Repeat verbatim, and only, the lines of the data below, beginning at the line that contains "Task: Click the exit" and stopping after the line that contains "The height and width of the screenshot is (597, 759).".

Source data —

*****

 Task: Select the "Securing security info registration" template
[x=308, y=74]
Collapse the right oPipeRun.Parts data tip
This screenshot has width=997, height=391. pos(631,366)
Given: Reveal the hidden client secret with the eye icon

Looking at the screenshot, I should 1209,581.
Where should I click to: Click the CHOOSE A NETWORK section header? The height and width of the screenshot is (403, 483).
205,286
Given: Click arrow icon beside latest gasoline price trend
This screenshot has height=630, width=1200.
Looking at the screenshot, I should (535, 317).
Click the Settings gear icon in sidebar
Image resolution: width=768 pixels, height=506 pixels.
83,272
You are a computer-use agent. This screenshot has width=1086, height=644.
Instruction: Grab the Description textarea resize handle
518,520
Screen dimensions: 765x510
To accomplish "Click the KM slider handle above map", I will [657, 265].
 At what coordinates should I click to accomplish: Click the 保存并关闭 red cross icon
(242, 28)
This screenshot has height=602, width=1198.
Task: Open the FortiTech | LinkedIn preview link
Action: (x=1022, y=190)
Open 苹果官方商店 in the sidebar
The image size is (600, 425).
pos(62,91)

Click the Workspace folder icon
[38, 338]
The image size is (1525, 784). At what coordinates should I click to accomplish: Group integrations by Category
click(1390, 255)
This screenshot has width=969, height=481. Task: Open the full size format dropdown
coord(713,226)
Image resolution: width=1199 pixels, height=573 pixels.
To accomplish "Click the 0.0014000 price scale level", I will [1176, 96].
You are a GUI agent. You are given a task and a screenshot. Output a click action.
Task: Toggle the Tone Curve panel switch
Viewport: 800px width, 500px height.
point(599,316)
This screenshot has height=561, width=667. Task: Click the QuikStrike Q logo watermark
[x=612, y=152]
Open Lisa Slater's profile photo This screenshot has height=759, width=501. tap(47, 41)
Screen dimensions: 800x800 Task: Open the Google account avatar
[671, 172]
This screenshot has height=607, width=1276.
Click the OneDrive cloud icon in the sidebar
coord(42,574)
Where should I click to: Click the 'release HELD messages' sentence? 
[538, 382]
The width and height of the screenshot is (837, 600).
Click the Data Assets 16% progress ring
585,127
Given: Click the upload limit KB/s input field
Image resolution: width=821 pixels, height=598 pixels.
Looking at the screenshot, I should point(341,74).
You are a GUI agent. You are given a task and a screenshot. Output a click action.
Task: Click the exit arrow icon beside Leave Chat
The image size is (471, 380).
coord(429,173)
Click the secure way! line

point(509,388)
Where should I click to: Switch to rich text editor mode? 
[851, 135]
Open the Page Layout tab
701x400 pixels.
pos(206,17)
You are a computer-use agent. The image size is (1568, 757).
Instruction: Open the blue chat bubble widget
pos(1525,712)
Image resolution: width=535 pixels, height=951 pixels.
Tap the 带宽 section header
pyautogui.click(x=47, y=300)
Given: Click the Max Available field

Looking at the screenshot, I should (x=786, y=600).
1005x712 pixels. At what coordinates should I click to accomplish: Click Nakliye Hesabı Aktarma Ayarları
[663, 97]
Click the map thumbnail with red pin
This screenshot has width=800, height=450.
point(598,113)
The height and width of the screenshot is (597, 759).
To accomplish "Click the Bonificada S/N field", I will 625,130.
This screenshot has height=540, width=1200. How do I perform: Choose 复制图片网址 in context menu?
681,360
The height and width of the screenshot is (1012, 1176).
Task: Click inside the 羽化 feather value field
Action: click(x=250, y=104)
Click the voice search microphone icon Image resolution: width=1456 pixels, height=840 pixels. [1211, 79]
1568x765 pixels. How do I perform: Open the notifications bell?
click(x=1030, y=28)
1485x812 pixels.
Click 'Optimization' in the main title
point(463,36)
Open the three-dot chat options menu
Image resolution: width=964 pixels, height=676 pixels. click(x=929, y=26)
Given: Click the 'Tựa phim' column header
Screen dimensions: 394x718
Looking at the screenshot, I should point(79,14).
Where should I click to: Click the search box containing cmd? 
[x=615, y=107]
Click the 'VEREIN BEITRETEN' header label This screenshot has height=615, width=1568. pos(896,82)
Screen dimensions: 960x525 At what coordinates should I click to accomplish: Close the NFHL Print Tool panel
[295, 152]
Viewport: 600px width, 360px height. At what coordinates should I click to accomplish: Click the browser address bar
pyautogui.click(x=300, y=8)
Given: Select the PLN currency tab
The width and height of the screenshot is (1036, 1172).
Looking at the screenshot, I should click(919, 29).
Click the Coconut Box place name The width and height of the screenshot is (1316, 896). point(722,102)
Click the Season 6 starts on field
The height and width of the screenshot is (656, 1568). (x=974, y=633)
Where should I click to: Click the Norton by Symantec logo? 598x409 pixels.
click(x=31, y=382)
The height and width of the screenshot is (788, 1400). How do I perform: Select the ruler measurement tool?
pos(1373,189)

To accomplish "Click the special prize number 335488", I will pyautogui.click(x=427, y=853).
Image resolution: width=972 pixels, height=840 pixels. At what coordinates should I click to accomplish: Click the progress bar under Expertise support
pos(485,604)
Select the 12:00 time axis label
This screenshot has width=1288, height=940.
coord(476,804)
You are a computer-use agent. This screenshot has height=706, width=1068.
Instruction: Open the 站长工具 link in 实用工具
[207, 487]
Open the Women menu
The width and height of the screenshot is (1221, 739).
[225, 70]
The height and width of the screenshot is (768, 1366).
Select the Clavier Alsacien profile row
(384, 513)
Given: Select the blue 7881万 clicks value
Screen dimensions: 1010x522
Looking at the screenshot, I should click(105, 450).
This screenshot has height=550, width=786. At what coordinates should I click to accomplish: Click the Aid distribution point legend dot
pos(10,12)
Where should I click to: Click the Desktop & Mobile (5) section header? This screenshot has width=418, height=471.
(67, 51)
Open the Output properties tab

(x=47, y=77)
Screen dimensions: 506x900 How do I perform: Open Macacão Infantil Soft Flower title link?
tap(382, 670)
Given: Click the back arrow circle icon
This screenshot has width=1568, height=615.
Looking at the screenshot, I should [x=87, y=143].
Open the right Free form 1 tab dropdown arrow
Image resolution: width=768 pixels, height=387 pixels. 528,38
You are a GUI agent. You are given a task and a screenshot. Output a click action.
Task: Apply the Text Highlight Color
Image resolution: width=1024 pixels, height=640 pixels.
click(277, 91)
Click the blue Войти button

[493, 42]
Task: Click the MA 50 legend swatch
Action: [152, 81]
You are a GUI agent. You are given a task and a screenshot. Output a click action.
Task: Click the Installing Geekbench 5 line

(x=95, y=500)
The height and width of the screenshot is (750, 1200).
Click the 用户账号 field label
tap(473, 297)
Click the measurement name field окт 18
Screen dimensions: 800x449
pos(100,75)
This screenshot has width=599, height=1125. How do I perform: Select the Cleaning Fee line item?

*****

Answer section —
Task: Click the exit arrow icon beside Leave Chat
The image size is (471, 380).
coord(429,173)
Click the secure way! line

point(509,388)
Where should I click to: Switch to rich text editor mode? 
[851, 135]
Open the Page Layout tab
701x400 pixels.
pos(206,17)
You are a computer-use agent. The image size is (1568, 757).
Instruction: Open the blue chat bubble widget
pos(1525,712)
Image resolution: width=535 pixels, height=951 pixels.
Tap the 带宽 section header
pyautogui.click(x=47, y=300)
Given: Click the Max Available field

Looking at the screenshot, I should (x=786, y=600).
1005x712 pixels. At what coordinates should I click to accomplish: Click Nakliye Hesabı Aktarma Ayarları
[663, 97]
Click the map thumbnail with red pin
This screenshot has width=800, height=450.
point(598,113)
The height and width of the screenshot is (597, 759).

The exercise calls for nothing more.